In the US, endometrial cancer is the fourth most common cancer in women, with more than 66,000 patients diagnosed and almost 12,000 deaths in 2022. Patients diagnosed at an early stage of disease have a five-year survival rate of approximately 80-90%, but there is a significant need for new treatment options for people with advanced disease, where the survival rate falls to less than 20%.
Shannon N. Westin, Professor of Gynecologic Oncology and Reproductive Medicine at The University of Texas MD Anderson Cancer Center, and principal investigator of the trial, said, “With the incidence and mortality of endometrial cancer expected to continue to increase significantly in the coming decades, it is more important than ever that we bring new treatment options to patients at the earliest possible moment in their care. This approval underlines clear evidence that durvalumab plus chemotherapy followed by durvalumab monotherapy delivers important clinical benefits for patients with mismatch repair deficient endometrial cancer.”
Dave Fredrickson, Executive Vice President, Oncology Business Unit, AstraZeneca, said: “There have been limited advances in the treatment of endometrial cancer in the last few decades, and continued innovation is critical as the burden of this cancer is expected to grow in the future. Immunotherapy in combination with chemotherapy is emerging as a new standard of care in this setting, and the approval of Imfinzi offers an important new option for patients with mismatch repair deficient disease.”

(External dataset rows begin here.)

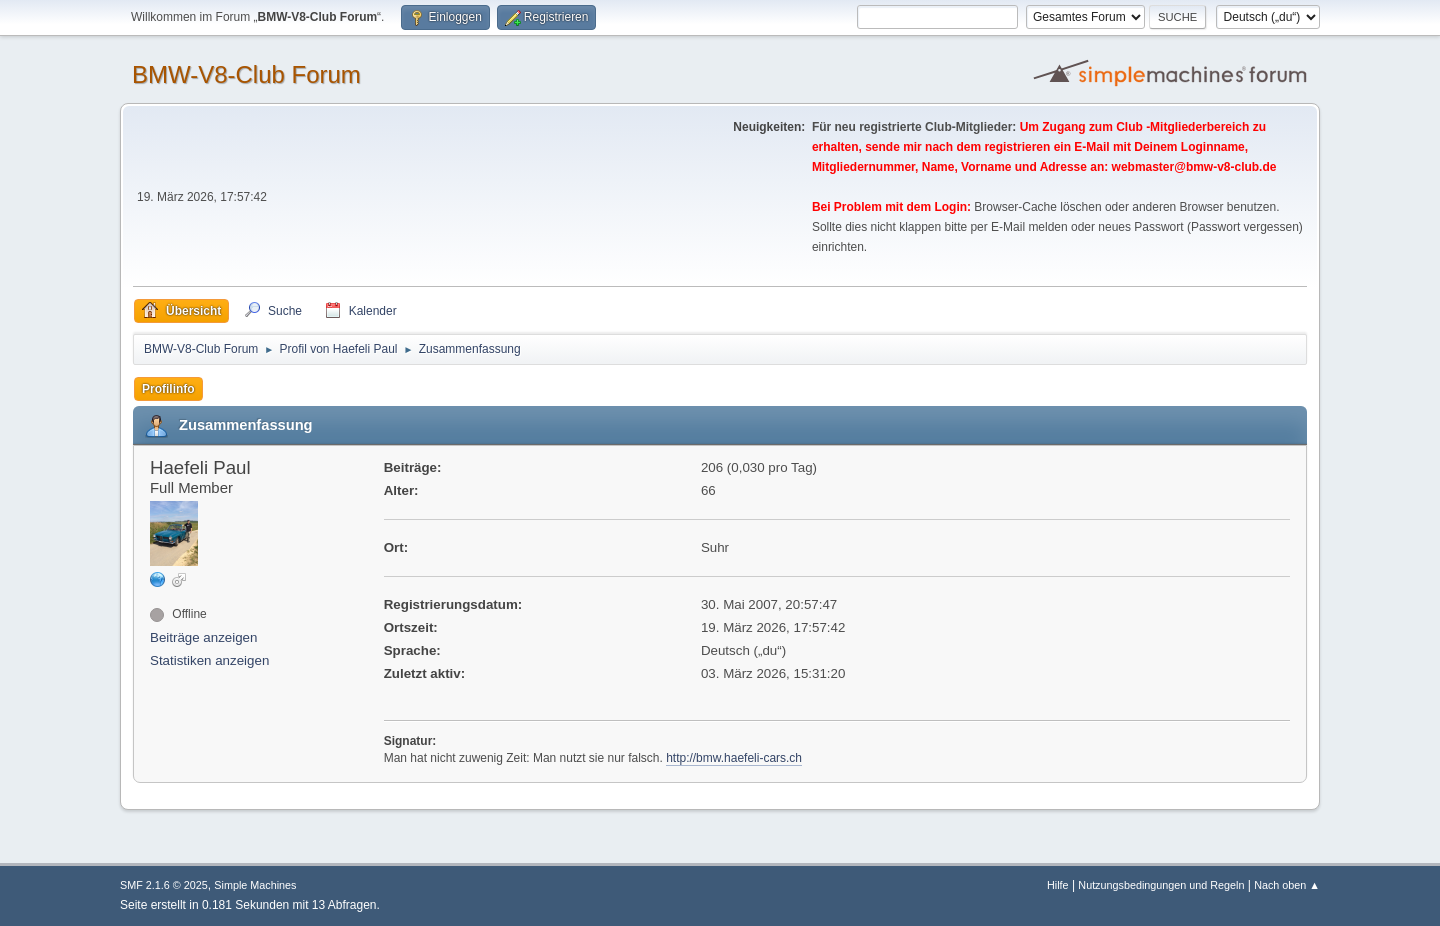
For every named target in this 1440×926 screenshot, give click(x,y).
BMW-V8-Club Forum (246, 74)
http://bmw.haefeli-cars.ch (734, 758)
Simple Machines (255, 885)
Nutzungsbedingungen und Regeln (1161, 885)
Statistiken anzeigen (209, 660)
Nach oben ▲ (1287, 885)
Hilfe (1058, 885)
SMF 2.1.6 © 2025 (164, 885)
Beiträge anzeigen (203, 637)
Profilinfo (168, 389)
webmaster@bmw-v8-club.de (1194, 167)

The safety and tolerability profile of the Imfinzi and chemotherapy regimen was generally manageable, well tolerated and broadly consistent with prior clinical trials with no new safety signals.
The Lynparza (olaparib) and Imfinzi arm, which investigated Imfinzi plus chemotherapy followed by Imfinzi plus Lynparza as maintenance therapy, also met the primary endpoint of progression-free survival (PFS). The trial continues to assess OS as a key secondary endpoint for both arms. Regulatory applications for both Imfinzi as well as Imfinzi and Lynparza regimens are currently under review in the EU, Japan and several other countries based on the DUO-E results.